Huluholo Moungaloa
- Full name: Huluholo Etueni Lopeti Moungaloa
- Born: December 13, 1989 (age 36)
- Height: 6 ft 2 in (1.88 m)
- Weight: 260 lb (120 kg)

Rugby union career
- Position: Prop
- Current team: Utah Warriors

Amateur team(s)
- Years: Team / Apps / (Points)
- 2015-2019: Life West
- Correct as of October 3, 2018

Senior career
- Years: Team / Apps / (Points)
- 2019-present: Utah Warriors

International career
- Years: Team / Apps / (Points)
- 2017–present: USA Islanders
- 2017: USA Selects / 2 / (0)
- 2017–present: United States / 6 / (5)
- Correct as of October 3, 2018

= Huluholo Moungaloa =

US international rugby union player (born 1989)

Huluholo Etueni Lopeti Moungaloa (born December 13, 1989) is a rugby union player who plays prop for the Utah Warriors in Major League Rugby (MLR). He also plays for the United States men's national team.

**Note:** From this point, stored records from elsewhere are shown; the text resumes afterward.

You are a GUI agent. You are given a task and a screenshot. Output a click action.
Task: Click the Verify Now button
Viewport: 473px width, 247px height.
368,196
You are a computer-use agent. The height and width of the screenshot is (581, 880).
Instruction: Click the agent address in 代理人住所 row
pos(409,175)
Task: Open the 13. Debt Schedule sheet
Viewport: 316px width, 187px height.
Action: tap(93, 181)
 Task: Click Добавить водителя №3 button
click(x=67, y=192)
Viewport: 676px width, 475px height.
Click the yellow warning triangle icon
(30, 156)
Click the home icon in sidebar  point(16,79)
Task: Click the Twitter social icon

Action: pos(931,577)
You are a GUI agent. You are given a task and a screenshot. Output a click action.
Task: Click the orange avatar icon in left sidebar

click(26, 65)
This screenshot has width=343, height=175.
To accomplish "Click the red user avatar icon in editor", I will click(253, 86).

Moungaloa also played for Life West, for the USA Selects and the USA Islanders.

==Club career==
As of the 2018 season, Moungaloa plays for the Life West Gladiators in the Pacific Rugby Premiership. In July 2017, Moungaloa was named to the roster of the USA Islanders for an August exhibition match against Saracens. Moungaloa started at prop in the Islanders' inaugural match on August 10, 2017—a 92–0 defeat in Bermuda.

==International career==
===USA Selects===
In September 2017, it was announced that Moungaloa had been selected for the USA Selects roster for the 2017 Americas Pacific Challenge. Moungaloa made his debut with the USA Selects on October 7, 2017, appearing as a substitute, in the Selects' 48–26 defeat to Samoa.

===USA Eagles===
In late 2017, it was announced that Moungaloa had been selected for the USA Eagles roster for their end-of-year tests, taking the roster spot of an injured Eric Fry. Moungaloa made his debut with the Eagles on November 18, 2017, appearing as a 71st minute substitute, in the Eagles' 46–17 victory over Germany. Moungaloa made his first start for the Eagles on February 17, 2018, in the Eagles' 45–13 victory over Chile in the 2018 Americas Rugby Championship (ARC). Moungaloa scored his first try for the Eagles on February 24, 2018, starting at prop, in the Eagles' 43–16 victory over Brazil in the ARC.